Resta l’accoppiata tra la Chiesa italiana e la destra, fragorosamente espressa da mesi e culminata nella giornata di ieri. Si spera che i leader del Partito democratico abbiano ascoltato con profitto e che almeno un briciolo di coraggio laico sia penetrato nelle loro menti.
Gesù di Nazareth rovesciò i tavoli dei mercanti e li scacciò a frustate dal Tempio. Gesù di Nazareth predicava la pace ma sapeva usare la spada quando fosse necessario.

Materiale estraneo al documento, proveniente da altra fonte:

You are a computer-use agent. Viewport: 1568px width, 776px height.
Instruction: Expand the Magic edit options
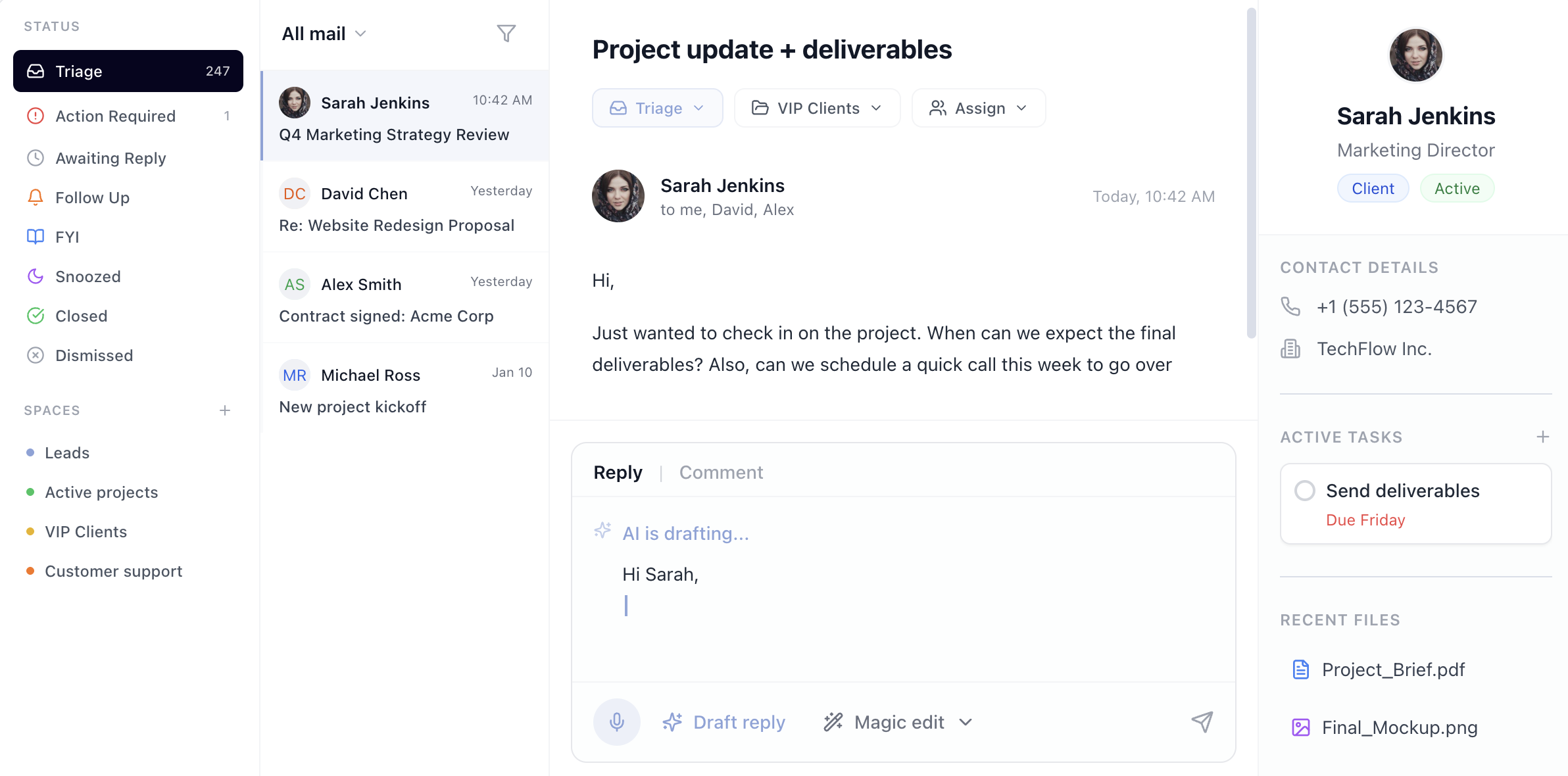[x=966, y=722]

Ha detto tante cose Gesù di Nazareth. Forse i laici dovrebbero promuovere un raduno di massa intitolato al suo nome per vedere fino a che punto la Chiesa di oggi abbia ancora il diritto di usarlo e non parli invece sempre di più con lingua biforcuta. Per vedere se il ritorno al nuovo temporalismo sia un fatto positivo o negativo per il sentimento religioso. Per vedere se i papisti di oggi lottino ancora affinché gli ultimi siano i primi. Infine per capire se i cammelli riescano a passare nella cruna dell’ago o se quella cruna non sia diventata una ampia autostrada dove i cammelli transitano al galoppo con tutto il carico delle loro ricche mercanzie.
Sì, bisognerebbe proprio farlo un raduno di massa su Gesù di Nazareth. Non credo che il trono e l’altare uniti insieme siano di suo gusto, figlio dell’Uomo o figlio di Dio che lo si voglia considerare.